Retromania: Pop Culture’s Addiction To Its Own Past
- Simon Reynolds
- Faber and Faber
In his latest book, Retromania: Pop Culture’s Addiction To Its Own Past, veteran music journalist Simon Reynolds doesn’t limit his field of inquiry as neatly as he did in previous histories like Rip It Up And Start Again (post-punk) and Generation Ecstasy (raves). Reynolds’ big question is whether pop music has backed itself into a corner of sterile self-recycling from which nothing more than ’80s drum pads, stale Beatles-aping riffs, and and intensely self-conscious music can emerge. To that end, he visits Disneyland’s Tomorrowland, considers how fashion’s self-recycling trends are “a grotesque, ecologically unsound parody of Nature’s cycles,” offers a brief argument about how punk’s roots were fundamentally reactionary, and much more.
Retromania is a fascinating and frustrating read in equal measures. Reynolds is an inquiring, patient writer with a wide, sometimes surprising frame of reference. The book often feels like a series of wide-ranging essays riffing far afield from the central question, but it’s never boring. Still, it isn’t particularly organized: The vagueness of its three sections (“Now,” “Then,” “Tomorrow”) underscores the fact that Reynolds is kicking around a lot of ideas and hoping they build up to a coherent thesis. With small tangents presented as bottom-of-the-page extended asides, it’s a woolly ride, one that never coheres at an endpoint.

▶ [Given entries]:

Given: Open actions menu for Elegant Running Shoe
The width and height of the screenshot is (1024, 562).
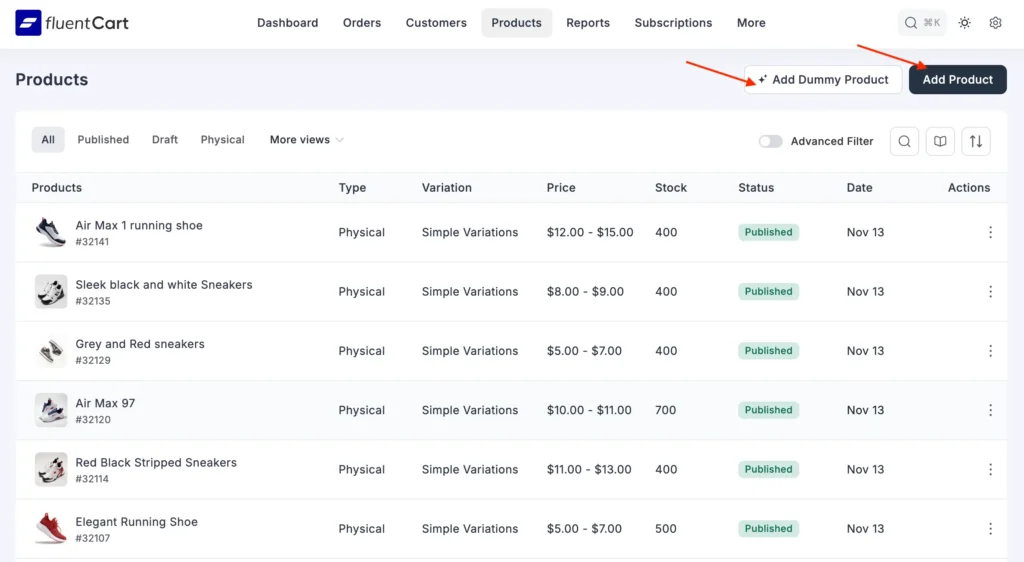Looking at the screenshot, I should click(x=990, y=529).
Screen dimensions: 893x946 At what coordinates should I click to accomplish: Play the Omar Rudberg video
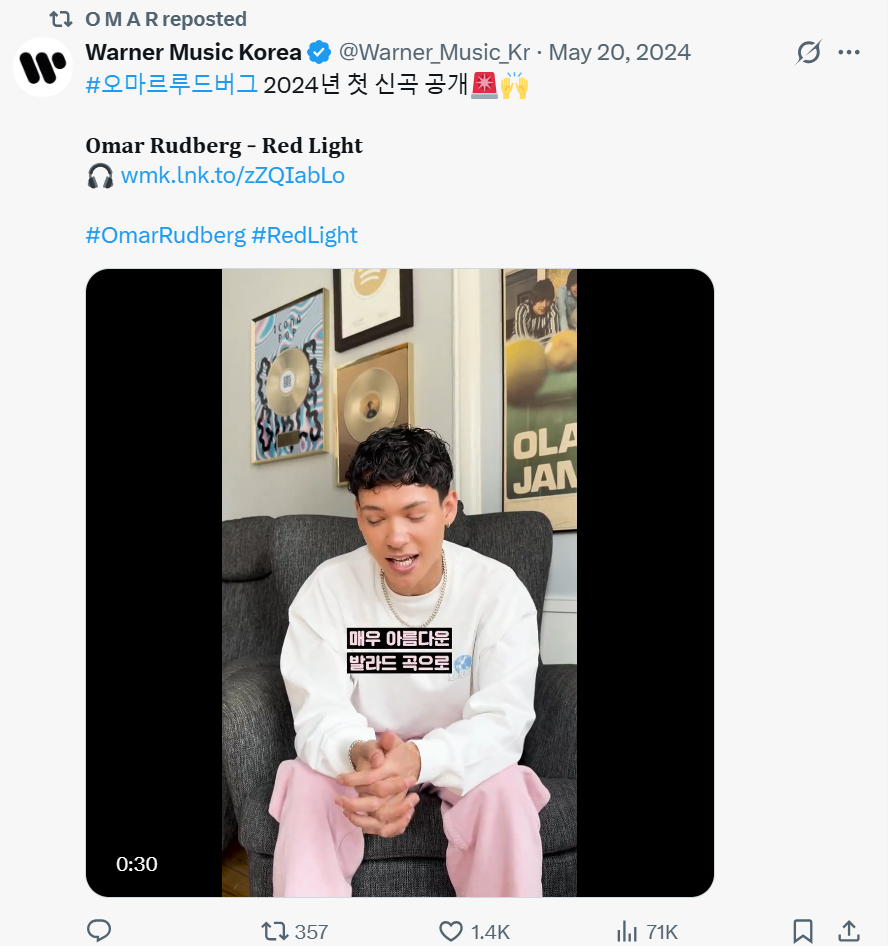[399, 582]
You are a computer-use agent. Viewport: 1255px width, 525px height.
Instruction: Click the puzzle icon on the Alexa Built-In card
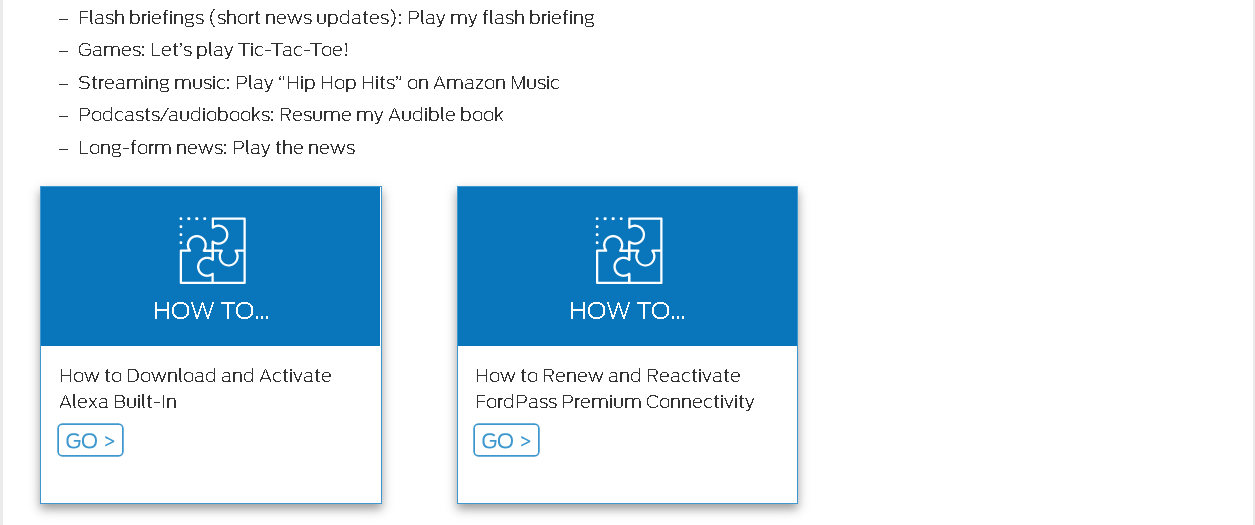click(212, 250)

* * *

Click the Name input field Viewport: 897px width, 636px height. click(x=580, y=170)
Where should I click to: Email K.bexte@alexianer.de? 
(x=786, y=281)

▶ [Problem 1]:
According to the Retromania review, what are the three sections of the book called?
▶ [Problem 2]:
Write the next part of the Retromania review, starting after its final sentence.
The records are not needed for what comes next.

▶ [Expected output 1]:
"Now," "Then," and "Tomorrow."

▶ [Expected output 2]:
Music lovers will want to grapple with Reynolds’ ideas, scattered though they often are. He isn’t afraid to contradict himself, decrying the museum-ification of rock history while bolstering his arguments with a wide range of theoretical texts, or decrying obsessive record-collector digging for potentially banal obscurities while admitting he’s beholden to the same impulse. His distinctions often seem arbitrary: A querulous aside about a show of post-No Wave bands put together by Thurston Moore in 1981 notes that he “organised” the show; Reynolds then complains “nobody would have used the word ‘curated’ back then,” as if he were objecting to word choices rather than artistic tendencies.
All that messiness can be invigorating. Whether Reynolds is getting the infinitely quotable Billy Childish to rail against pretty much all developments in pop music after 1967, or connecting the decline of experimental electronic music to the end of the space race, his restless tumble of ideas and interviews compels attention in spite of the sprawl. Reynolds concludes, unsurprisingly, that the future is still somewhere out there, though it’s unclear why he thinks pop music as he examines it (essentially 1963 to the present) should be able to regenerate and recreate itself any faster than classical music, literature, or any other medium prone to 80-year periods of relative uniformity. Still, Retromania is a conversation-starter, and a valuable consideration of the wave of retro-fetishes and musical curatorship saturating the current landscape.